> Exercise
Using the material below, repeat exactly the lines from the one with "粤ICP备15061118号-1 (132, 1137)" through the one with "Сертификат SPUTNIK Aqua (1387, 551)", ends included, without any images.

> The data
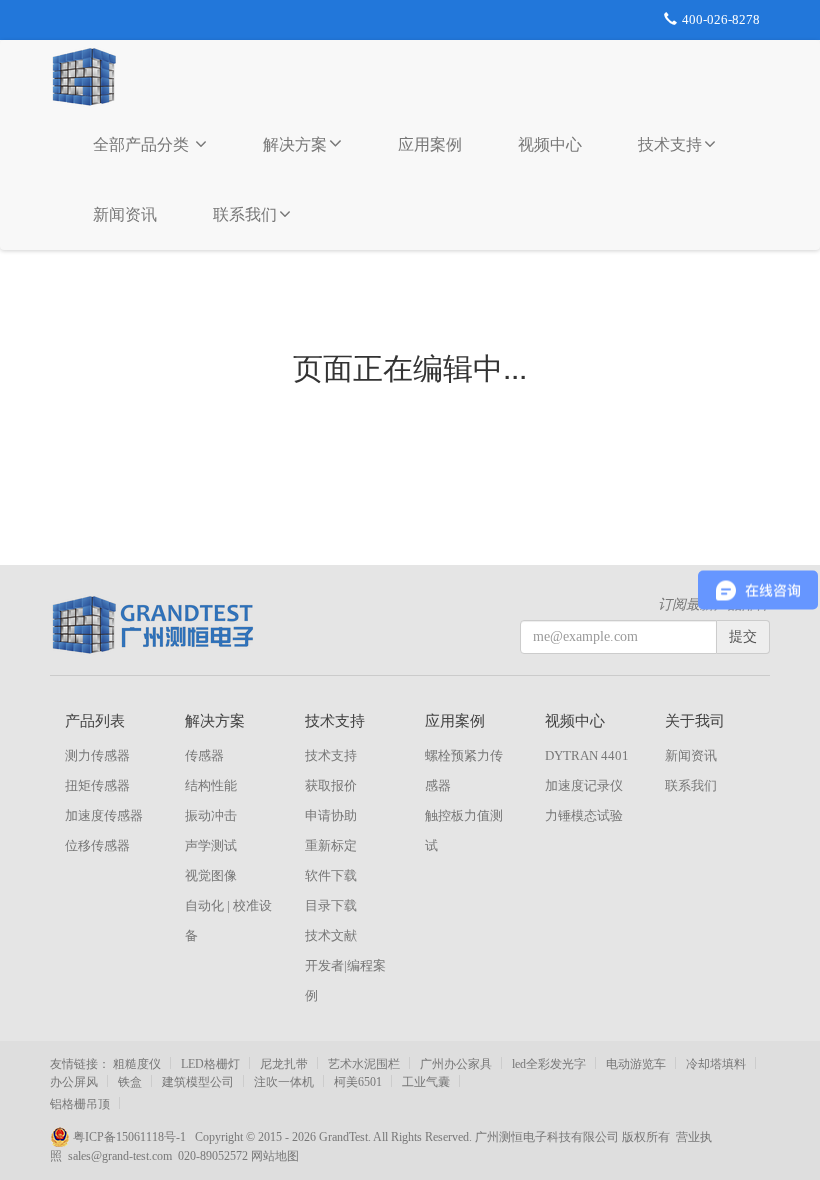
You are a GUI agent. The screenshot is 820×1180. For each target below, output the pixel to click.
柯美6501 (358, 1082)
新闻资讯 (125, 214)
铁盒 (130, 1082)
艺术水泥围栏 (364, 1064)
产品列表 (95, 721)
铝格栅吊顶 (80, 1104)
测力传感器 (97, 755)
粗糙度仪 (137, 1064)
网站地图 (275, 1156)
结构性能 (211, 785)
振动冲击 (211, 815)
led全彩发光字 (549, 1064)
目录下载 (331, 905)
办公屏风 (74, 1082)
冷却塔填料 (716, 1064)
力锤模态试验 (584, 815)
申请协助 (331, 815)
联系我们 (245, 214)
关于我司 (695, 721)
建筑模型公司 (198, 1082)
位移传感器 (97, 845)
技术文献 (331, 935)
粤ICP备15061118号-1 (132, 1137)
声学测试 (211, 845)
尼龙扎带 (284, 1064)
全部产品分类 (143, 144)
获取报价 (331, 785)
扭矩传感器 (97, 785)
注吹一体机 (284, 1082)
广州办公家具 (456, 1064)
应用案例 (430, 144)
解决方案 (295, 144)
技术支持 (670, 144)
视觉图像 (211, 875)
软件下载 (331, 875)
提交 (743, 636)
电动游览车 (636, 1064)
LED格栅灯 (210, 1064)
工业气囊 (426, 1082)
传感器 (204, 755)
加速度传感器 (104, 815)
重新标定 (331, 845)
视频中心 (550, 144)
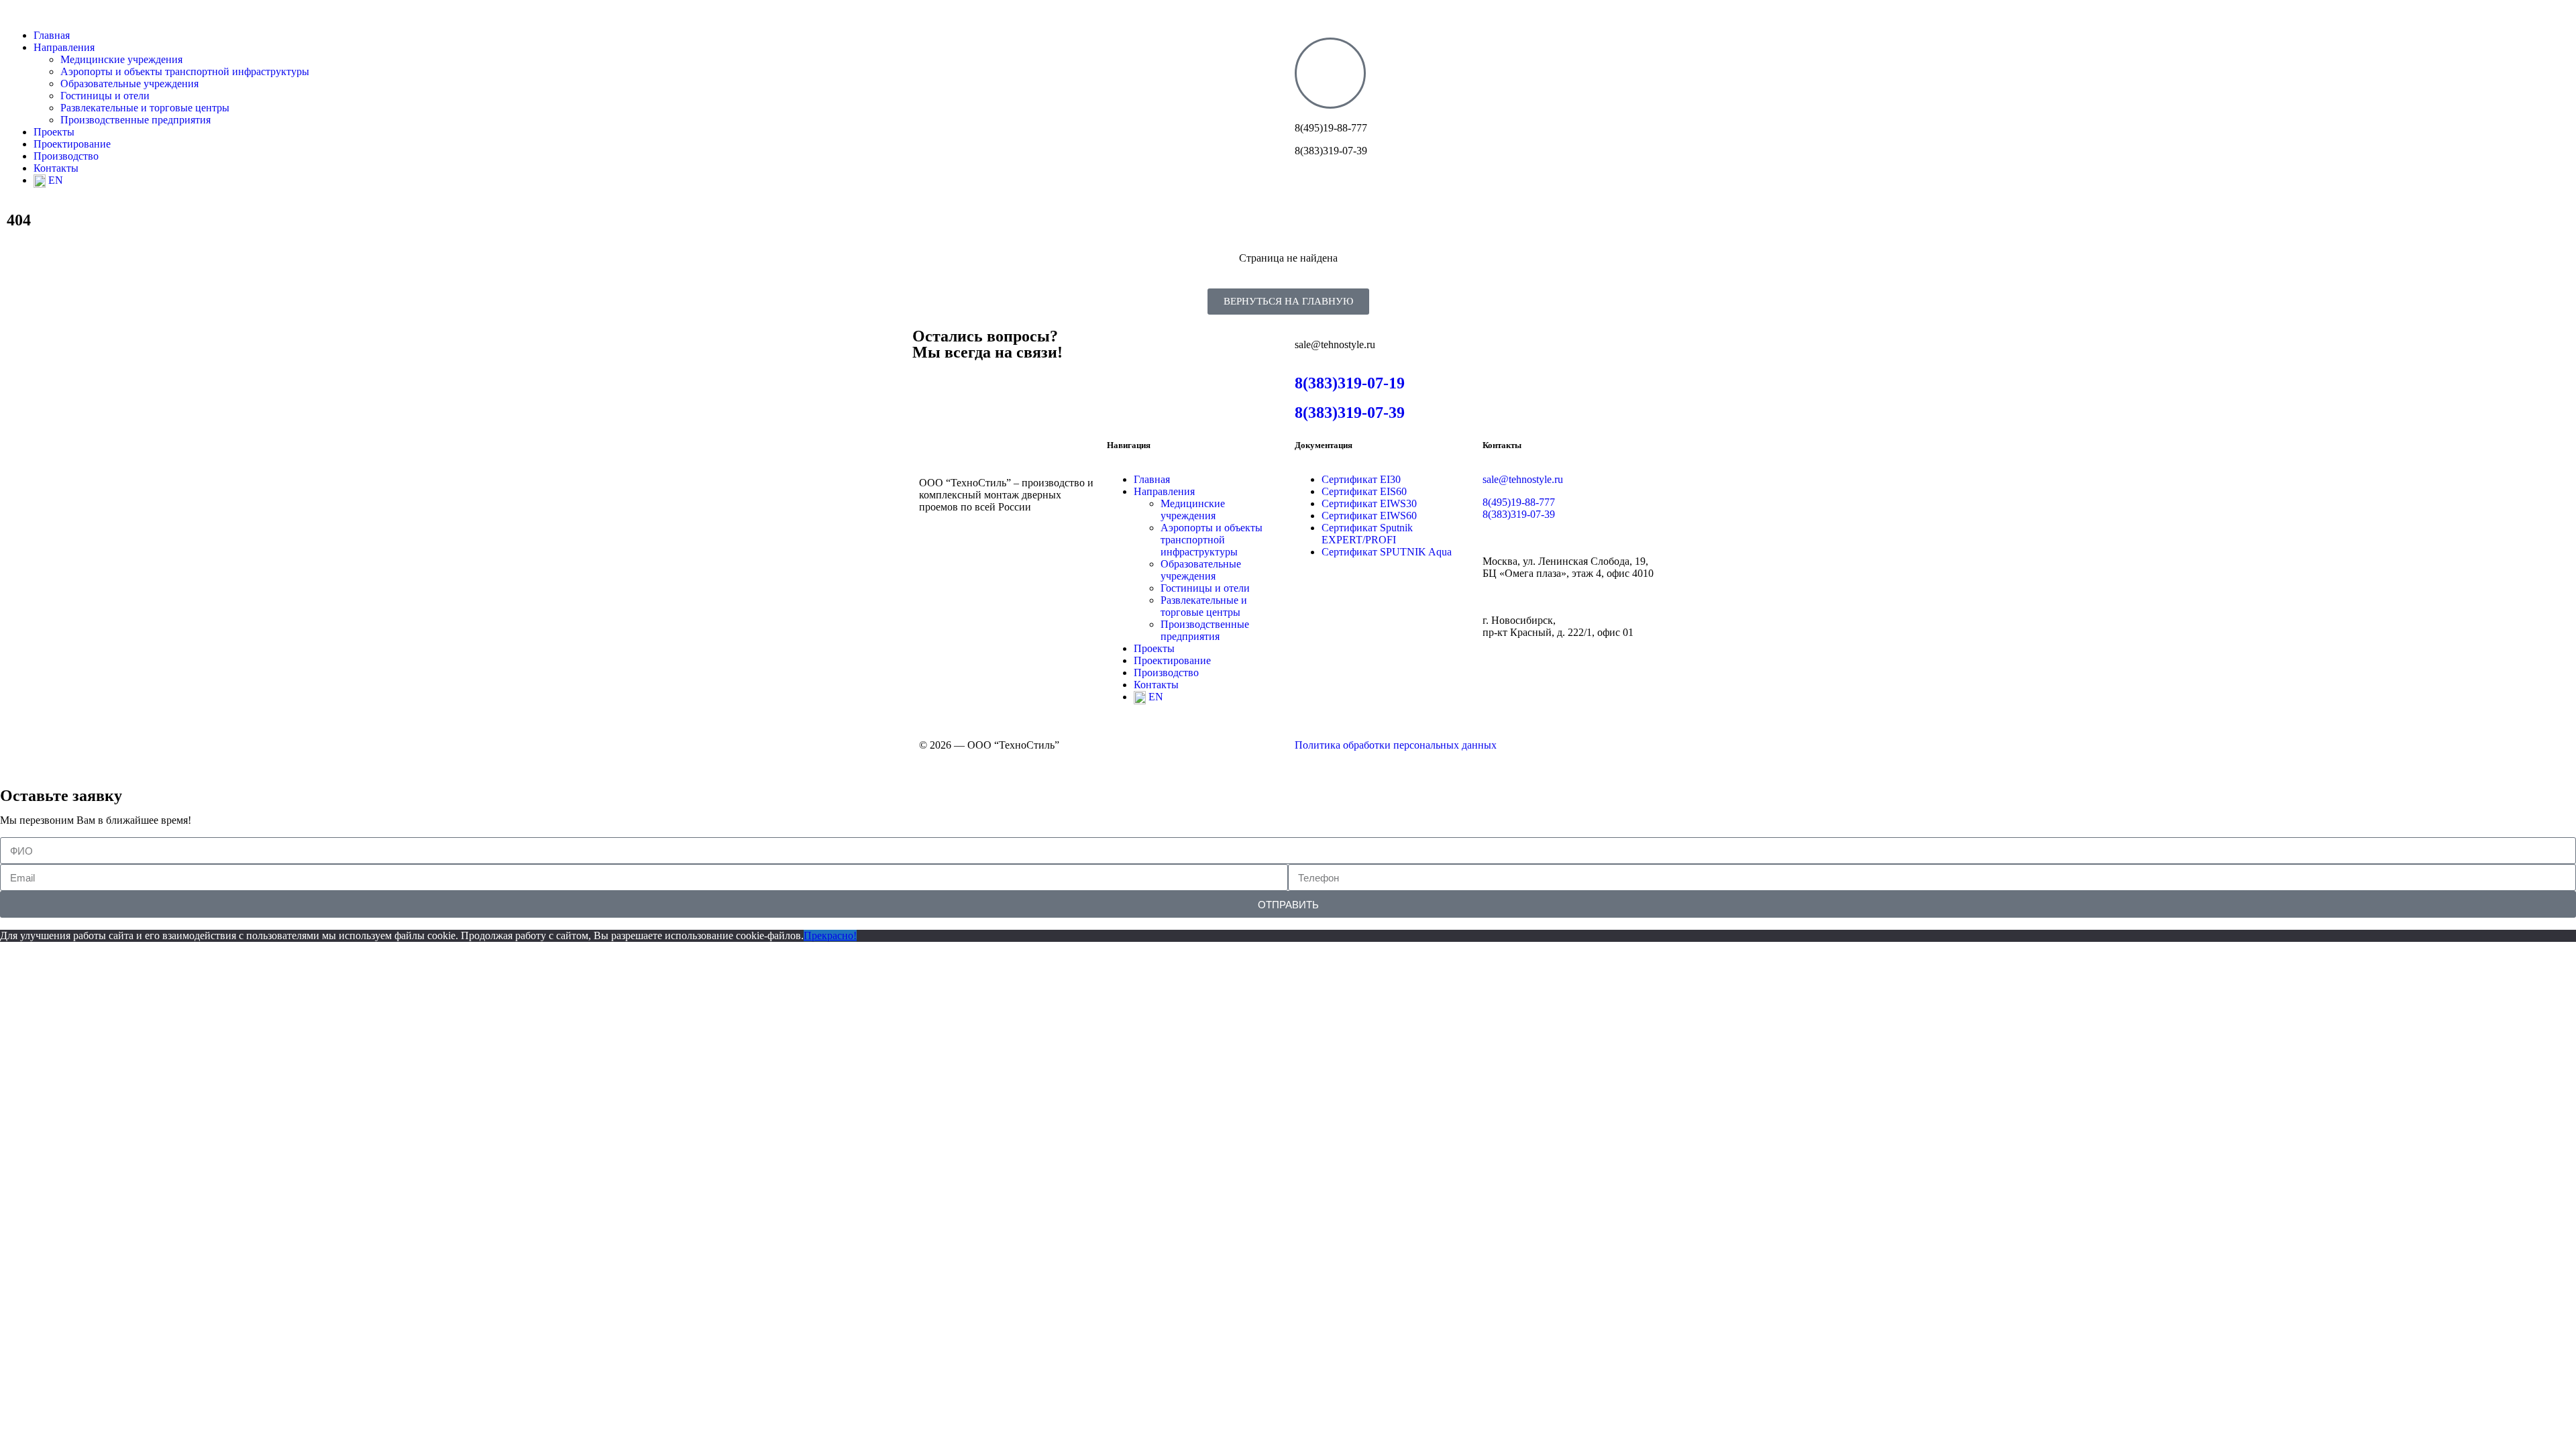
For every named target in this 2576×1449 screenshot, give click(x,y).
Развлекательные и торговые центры (144, 107)
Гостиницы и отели (105, 95)
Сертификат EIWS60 (1369, 515)
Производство (66, 156)
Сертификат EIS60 (1364, 491)
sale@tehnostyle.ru (1523, 479)
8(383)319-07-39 (1350, 412)
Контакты (56, 168)
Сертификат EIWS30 (1369, 503)
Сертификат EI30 (1361, 479)
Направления (64, 47)
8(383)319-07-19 (1350, 383)
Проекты (54, 132)
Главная (52, 35)
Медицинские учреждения (121, 59)
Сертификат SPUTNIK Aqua (1387, 551)
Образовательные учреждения (129, 83)
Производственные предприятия (135, 119)
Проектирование (72, 144)
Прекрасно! (830, 935)
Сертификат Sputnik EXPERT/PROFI (1367, 533)
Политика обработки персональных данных (1396, 745)
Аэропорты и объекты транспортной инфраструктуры (184, 71)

> Result
粤ICP备15061118号-1 (132, 1137)
声学测试 (211, 845)
尼龙扎带 (284, 1064)
全部产品分类 (143, 144)
获取报价 (331, 785)
扭矩传感器 (97, 785)
注吹一体机 (284, 1082)
广州办公家具 (456, 1064)
应用案例 (430, 144)
解决方案 (295, 144)
技术支持 (670, 144)
视觉图像 (211, 875)
软件下载 (331, 875)
提交 (743, 636)
电动游览车 (636, 1064)
LED格栅灯 (210, 1064)
工业气囊 (426, 1082)
传感器 (204, 755)
加速度传感器 (104, 815)
重新标定 (331, 845)
视频中心 (550, 144)
For every named target in this 2576×1449 screenshot, give click(x,y).
Развлекательные и торговые центры (144, 107)
Гостиницы и отели (105, 95)
Сертификат EIWS60 (1369, 515)
Производство (66, 156)
Сертификат EIS60 (1364, 491)
sale@tehnostyle.ru (1523, 479)
8(383)319-07-39 (1350, 412)
Контакты (56, 168)
Сертификат EIWS30 (1369, 503)
Сертификат EI30 (1361, 479)
Направления (64, 47)
8(383)319-07-19 (1350, 383)
Проекты (54, 132)
Главная (52, 35)
Медицинские учреждения (121, 59)
Сертификат SPUTNIK Aqua (1387, 551)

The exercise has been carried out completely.